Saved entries
++++++++

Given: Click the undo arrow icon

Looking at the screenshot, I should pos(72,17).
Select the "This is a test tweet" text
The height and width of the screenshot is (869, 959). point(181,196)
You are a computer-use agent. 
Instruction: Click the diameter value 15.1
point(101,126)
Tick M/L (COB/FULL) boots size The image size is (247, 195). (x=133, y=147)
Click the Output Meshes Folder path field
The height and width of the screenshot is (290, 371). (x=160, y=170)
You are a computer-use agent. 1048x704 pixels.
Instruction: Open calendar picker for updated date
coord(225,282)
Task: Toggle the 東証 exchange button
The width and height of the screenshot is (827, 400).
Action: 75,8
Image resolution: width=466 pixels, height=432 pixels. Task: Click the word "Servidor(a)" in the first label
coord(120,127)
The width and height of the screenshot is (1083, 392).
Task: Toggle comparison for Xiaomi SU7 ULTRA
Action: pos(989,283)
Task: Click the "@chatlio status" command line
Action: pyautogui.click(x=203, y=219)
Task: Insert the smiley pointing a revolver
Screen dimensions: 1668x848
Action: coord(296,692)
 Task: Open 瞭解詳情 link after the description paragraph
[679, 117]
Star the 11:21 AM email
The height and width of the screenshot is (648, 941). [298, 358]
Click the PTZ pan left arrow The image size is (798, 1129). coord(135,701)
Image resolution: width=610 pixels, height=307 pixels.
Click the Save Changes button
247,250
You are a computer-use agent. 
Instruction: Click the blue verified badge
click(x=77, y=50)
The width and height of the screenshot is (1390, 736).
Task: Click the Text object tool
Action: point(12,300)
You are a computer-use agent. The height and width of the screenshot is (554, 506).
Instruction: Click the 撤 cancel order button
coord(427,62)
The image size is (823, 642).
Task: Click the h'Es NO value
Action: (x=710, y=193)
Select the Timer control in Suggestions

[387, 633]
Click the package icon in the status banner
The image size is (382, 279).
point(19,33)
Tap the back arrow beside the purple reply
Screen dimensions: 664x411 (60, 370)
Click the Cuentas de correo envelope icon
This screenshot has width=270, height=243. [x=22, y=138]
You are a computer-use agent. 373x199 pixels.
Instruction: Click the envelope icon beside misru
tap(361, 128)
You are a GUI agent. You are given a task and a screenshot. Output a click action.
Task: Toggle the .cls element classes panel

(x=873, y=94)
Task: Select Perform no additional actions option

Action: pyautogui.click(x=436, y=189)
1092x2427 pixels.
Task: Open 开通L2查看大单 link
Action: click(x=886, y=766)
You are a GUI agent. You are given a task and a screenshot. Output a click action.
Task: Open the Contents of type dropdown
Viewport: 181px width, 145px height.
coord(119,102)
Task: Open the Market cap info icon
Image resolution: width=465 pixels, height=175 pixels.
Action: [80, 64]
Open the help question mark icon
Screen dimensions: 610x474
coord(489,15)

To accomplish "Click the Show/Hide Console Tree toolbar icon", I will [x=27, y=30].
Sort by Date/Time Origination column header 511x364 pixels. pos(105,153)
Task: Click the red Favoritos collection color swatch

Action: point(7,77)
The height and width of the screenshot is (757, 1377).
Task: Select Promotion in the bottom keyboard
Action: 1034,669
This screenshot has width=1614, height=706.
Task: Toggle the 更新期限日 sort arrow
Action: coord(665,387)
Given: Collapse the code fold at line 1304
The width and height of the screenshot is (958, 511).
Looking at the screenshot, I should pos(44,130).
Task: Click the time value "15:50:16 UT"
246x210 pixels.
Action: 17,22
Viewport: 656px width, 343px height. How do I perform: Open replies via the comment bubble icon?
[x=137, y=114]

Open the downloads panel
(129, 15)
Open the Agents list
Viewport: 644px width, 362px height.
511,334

++++++++

**THE PROBLEM**
Only lines containing the word "computer" matter here: count them in the entries and give the number, nothing else.

**RESPONSE**
5